Source: Radio New Zealand

Juken New Zealand’s Northland Mill, on Whangatane Drive on the northern fringe of Kaitāia. Peter de Graaf

Long-time Kaitaia residents say the Far North town would be devastated if its big employer timber mills shut their gates.

Two mills belonging to Japanese-owned Juken New Zealand are facing uncertain futures, with the company looking to sell up.

It said it was because of a combination of ongoing structural and market pressures affecting operations, including declining demand in key export markets.

It also singled out higher operating costs.

Juken New Zealand said it had been working over several years to improve the finances of its two Kaitaia sites but had not been able to make them sustainable.

Kaitaia has about 6000 people and the two mills employ more than 200 people.

Resident and former editor of the Northland Age newspaper Peter Jackson said nobody saw the development coming.

“There would be massive unemployment, there would be shop closures, there would be all sorts of financial fallout,” he said if closures happened.

“I’d hate to think what the outcome would be but it would be a blow to the heart of Kaitaia, it really would.”

JNL’s engineered wood Triboard product made in Kaitaia is used in residential and commercial buildings Supplied / Juken New Zealand Ltd

Jackson said there was not a lot of other work on offer in the town, and no other employer like Juken New Zealand.

“I can remember when Juken came into the picture and people were praying, literally, that they would buy it,” he said.

“This is part of Kaitaia’s big dream, we were always sold on the idea that forestry was going to be our future … and the fact that a processing plant was built in Kaitaia was regarded as a massive win for this community … and you just sort of think it will always be there.”

Jackson said an old months-long workers’ strike brought the town to a standstill.

“No-one paid their bills, there was no money going around, it was a nightmare.”

The strike was something former publican Dave Collard, who had a tavern nearby, remembered well.

His premises was used for strike meetings.

‘Critical’ for town

Collard said he had served “many, many” Juken timber workers over the years.

“It’s absolutely critical in terms of the town here,” he said.

“We have enough challenges up here as it is without one of our biggest employers potentially closing down, I would hate to see something like that, there’s [got] to be an alternative somewhere, or a remedy.

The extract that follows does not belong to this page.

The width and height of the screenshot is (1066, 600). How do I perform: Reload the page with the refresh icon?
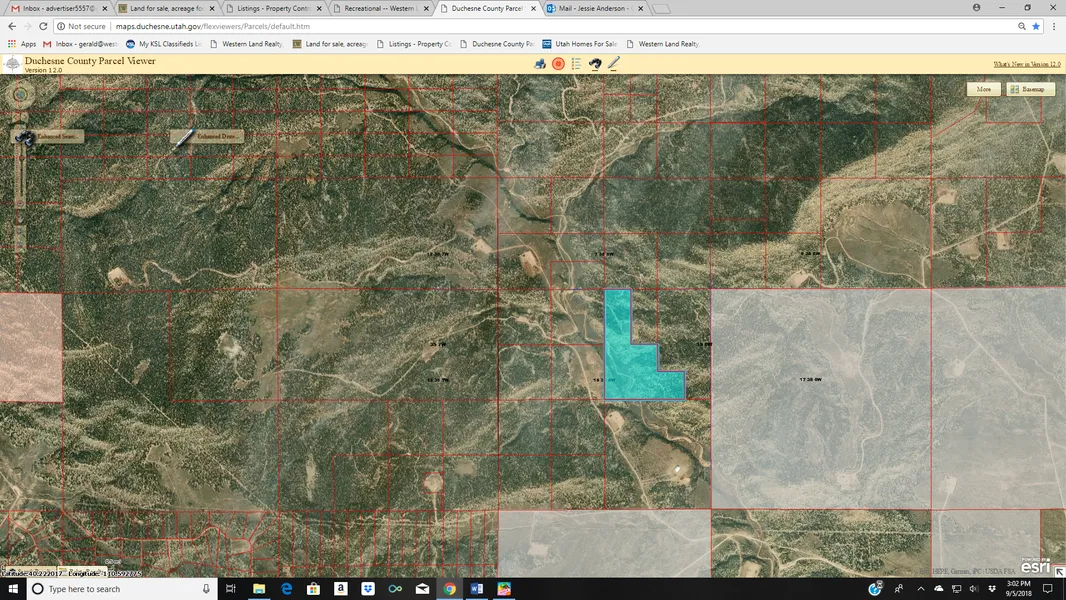pos(44,26)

“You know what is real scary about this is we’re seeing it all over New Zealand, look at the places that have closed up – the frozen veggies people, sawmills, all sorts where people work for years and years and years, it is very much a reality and if we’re not thinking about it I think we’ve got our heads buried in the sand.”

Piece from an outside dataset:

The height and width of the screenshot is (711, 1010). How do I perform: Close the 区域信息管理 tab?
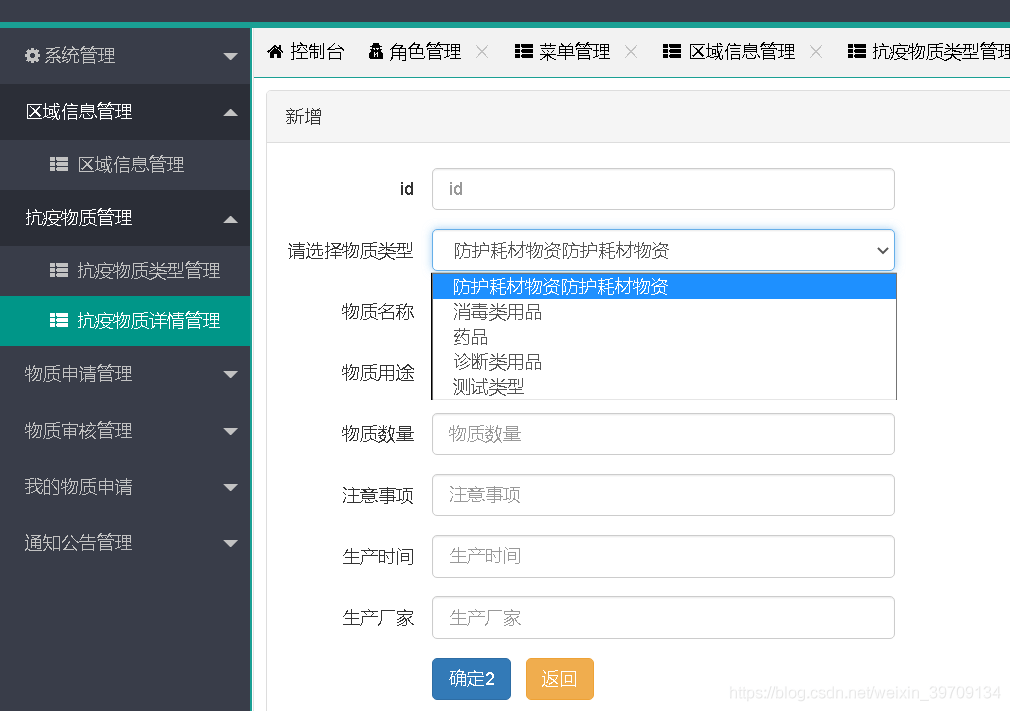(816, 52)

There has been a raft of other mill closures around the country, with many owners blaming high energy costs.

The Far North District Council and Northland Regional Council were set to appeal for the government to intervene in Kaitaia.

New Zealand First leader Winston Peters. RNZ / Mark Papalii

“Seriously, we’re going to think about it big time,” New Zealand First leader Winston Peters said at Parliament.

“Because it’s not the first time we have done that, both Shane Jones and myself, we’ve kept close to that timber mill for a long long time in our political career,” he said.

“So we’re going to pay attention to it … it is a concern and we’ll look seriously at it.”

Juken New Zealand said it was looking at whether the two mills could keep operating “under a different structure” which included a sale or a joint venture.

“We are taking the mills to market to assess whether there is interest from potential buyers,” it said.

“Our focus is on testing whether there is a viable pathway that would allow the mills to continue operating and to preserve employment where possible.”

The company said in the meantime operations were continuing as normal at its Kaitaia mills with no immediate changes.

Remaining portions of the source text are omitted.